The Karar newspaper, quoting police sources, said the attackers were part of a seven-member cell that entered Turkey on May 25. The assailants raised suspicions of airport security on the day of the attack because they wore winter jackets on a summer day, media reported.

Police officer Yasin Duma, meanwhile, was praised as a hero. He was wounded in an exchange of gunfire with one of the attackers and reportedly saved many lives by shouting "Bomb!"

Turkey's interior minister said the explosives used were a mix of RDX, TNT and PETN that were "manufactured." That combination is military-grade, raising the question of how the attackers obtained the bombs, said Jimmie Oxley, a chemist and explosives expert at the University of Rhode Island.

The Dogan news agency broadcast video of the Istanbul police raids showing a special forces team carrying what appeared to be a steel shield to protect themselves as they entered a building.

In separate police operations, nine suspects believed to be linked to the IS group were also detained in the coastal city of Izmir. It was not clear if the suspects had any links to the airport attack but the report said they were in contact with IS militants in Syria and were engaged in providing financial resources, recruits and logistical support.

On June 25, Turkish security forces killed two suspected IS militants trying to cross the border illegally after they ignored orders to stop, local media reported. One of the militants was wanted on suspicion he was planning a suicide attack in Ankara or the southern city of Adana, Anadolu said.

Turkey's leaders tried project an air of normalcy amid the airport investigation and the funerals, appearing Thursday at the opening of a suspension bridge in northwest Turkey.

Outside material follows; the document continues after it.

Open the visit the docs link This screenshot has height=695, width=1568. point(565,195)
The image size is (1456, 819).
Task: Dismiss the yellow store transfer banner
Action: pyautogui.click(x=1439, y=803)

President Recep Tayyip Erdogan, speaking at the ceremony, made a vague reference to the "forces" that don't want his country to succeed — including the separatist Kurdistan Workers' Party, or PKK, the Syrian Kurdish militia YPG and the Islamic State group.

"They have been let loose against us by the forces who hold their leashes," Erdogan said, warning that "the bombs that explode in our country today will tomorrow explode in the hands of those who sent them."